Google BQ - how to upsert existing data in tables?
I'm using Python client library for loading data in BigQuery tables. I need to update some changed rows in those tables. But I couldn't figure out how to correctly update them? I want some similar UPSERT
function - insert row only if its not exists, otherwise - update existing row.
Is it the right way to use a special field with checksum in tables (and compare sum in loading process)? If there is a good idea, how to solve this with Python client? (As I know, it can't update existing data)
Please explain me, what's the best practice?
Solution 1:
BigQuery now supports MERGE
, which can combine both an INSERT
and UPDATE
in one atomic operation i.e. UPSERT
.
Using Mikhail's example tables, it would look like:
MERGE merge_example.table_data T
USING merge_example.table_changes S
ON T.id = S.id
WHEN MATCHED THEN
UPDATE SET value = s.value
WHEN NOT MATCHED THEN
INSERT (id, value) VALUES(id, value)
See here.
Solution 2:
BigQuery is by design append-only preferred. That means that you better let duplicate rows from the same entity in the table and write your queries to always read most recent row.
Updating rows as you know in transactional tables possible with limitations. Your project can make up to 1,500 table operations per table per day. That's very limited and their purpose is totally different. 1 operation can touch multiple rows, but still 1500 operation per table per day. So if you want individual updates to rows, that's not working out as it limits to 1500 rows per day.
Since BQ is used as data lake, you should just stream new rows every time the user eg: updates their profile. You will end up having from 20 saves 20 rows for the same user. Later you can rematerilize your table to have unique rows by removing duplicate data.

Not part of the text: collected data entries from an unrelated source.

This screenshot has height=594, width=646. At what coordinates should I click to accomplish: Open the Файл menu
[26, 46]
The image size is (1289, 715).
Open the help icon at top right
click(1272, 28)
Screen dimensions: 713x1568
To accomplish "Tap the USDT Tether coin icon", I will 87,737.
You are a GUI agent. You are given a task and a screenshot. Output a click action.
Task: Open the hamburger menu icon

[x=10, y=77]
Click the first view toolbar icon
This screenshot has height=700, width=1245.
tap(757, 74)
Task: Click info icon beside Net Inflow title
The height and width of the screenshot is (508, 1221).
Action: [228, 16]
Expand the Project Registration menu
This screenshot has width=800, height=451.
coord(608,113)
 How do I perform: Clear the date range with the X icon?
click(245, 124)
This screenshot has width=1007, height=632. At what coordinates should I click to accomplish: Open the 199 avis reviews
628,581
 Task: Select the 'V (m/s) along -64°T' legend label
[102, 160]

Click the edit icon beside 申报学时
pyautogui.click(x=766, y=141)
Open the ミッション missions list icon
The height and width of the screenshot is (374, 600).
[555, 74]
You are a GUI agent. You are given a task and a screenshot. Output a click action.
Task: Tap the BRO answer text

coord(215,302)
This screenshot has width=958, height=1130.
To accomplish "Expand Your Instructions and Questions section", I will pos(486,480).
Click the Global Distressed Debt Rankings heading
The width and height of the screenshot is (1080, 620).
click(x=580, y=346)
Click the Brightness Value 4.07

See the most question for the later: BigQuery - DELETE statement to remove duplicates
Solution 3:
BigQuery does not support UPSERT
directly, but if you really need it - you can use UPDATE
and INSERT
one after another to achieve the same. See below simplified example
Assume you have two tables as below - one that holds your data (yourproject.yourdadtaset.table_data
) and another (yourproject.yourdadtaset.table_changes
) that contains your changes that you want to apply to first table
table_data
table_changes
Now below queries run one after another do the trick:
Update Query:
#standardSQL
UPDATE `yourproject.yourdadtaset.table_data` t
SET t.value = s.value
FROM `yourproject.yourdadtaset.table_changes` s
WHERE t.id = s.id
result will be
And now - INSERT Query
#standardSQL
INSERT `yourproject.yourdadtaset.table_data` (id, value)
SELECT id, value
FROM `yourproject.yourdadtaset.table_changes`
WHERE NOT id IN (SELECT id FROM `yourproject.yourdadtaset.table_data`)
with result as (and we are done here)
Hope above example simple and clear, so you can apply it in your case
Solution 4:
I maybe late for this but you can perform upsert in BigQuery using Dataflow/Apache Beam. You can do a CoGroupByKey to get values sharing common key from both data sources (one being the destination table) and update the data read from the destination BQ table. Finally load the data in truncate load mode. Hope this helps.
This way you avoid all the quota limits in BigQuery and do all updation in Dataflow.
An example of it using Java. You must be able to easily convert it to Python:
// Each shares a common key ("K").
PCollection<KV<K, V1>> source = p.apply(...Read source...);
PCollection<KV<K, V2>> bigQuery = BigQueryIO.readTableRows().from(...table-id...);
//You can also use read() instead of readTableRows() and fromQuery() instead of from() depending on your use-case.
// Create tuple tags for the value types in each collection.
final TupleTag<V1> t1 = new TupleTag<V1>();
final TupleTag<V2> t2 = new TupleTag<V2>();
//Merge collection values into a CoGbkResult collection
PCollection<KV<K, CoGbkResult>> coGbkResultCollection =
KeyedPCollectionTuple.of(t1, pt1)
.and(t2, pt2)
.apply(CoGroupByKey.<K>create());
// Access results and do something.
PCollection<TableRow> finalResultCollection =
coGbkResultCollection.apply(ParDo.of(
new DoFn<KV<K, CoGbkResult>, T>() {
@Override
public void processElement(ProcessContext c) {
KV<K, CoGbkResult> e = c.element();
// Get all collection 1 values
Iterable<V1> pt1Vals = e.getValue().getAll(t1);
// Now get collection 2 values
// This must always be unique as you are upserting the table. Hence used getOnly()...
V2 pt2Val = e.getValue().getOnly(t2);
if(pt1Vals is null){ //no matching key
output V2 value in PCollection
}
else if(V2 is null){ // pt1Vals are latest
output latest/distinct value from pt1Vals to PCollection
}
else if(both are not null){ // pt1Vals are latest
output latest/distinct value from pt1Vals to PCollection and
don't output anything from V2
}
c.output(elements);
}
}));
finalResultCollection.apply(BigQueryIO.writeTableRows()
.to("my-project:output.output_table")
.withSchema(schema)
.withWriteDisposition(BigQueryIO.Write.WriteDisposition.WRITE_TRUNCATE)
.withCreateDisposition(BigQueryIO.Write.CreateDisposition.CREATE_IF_NEEDED));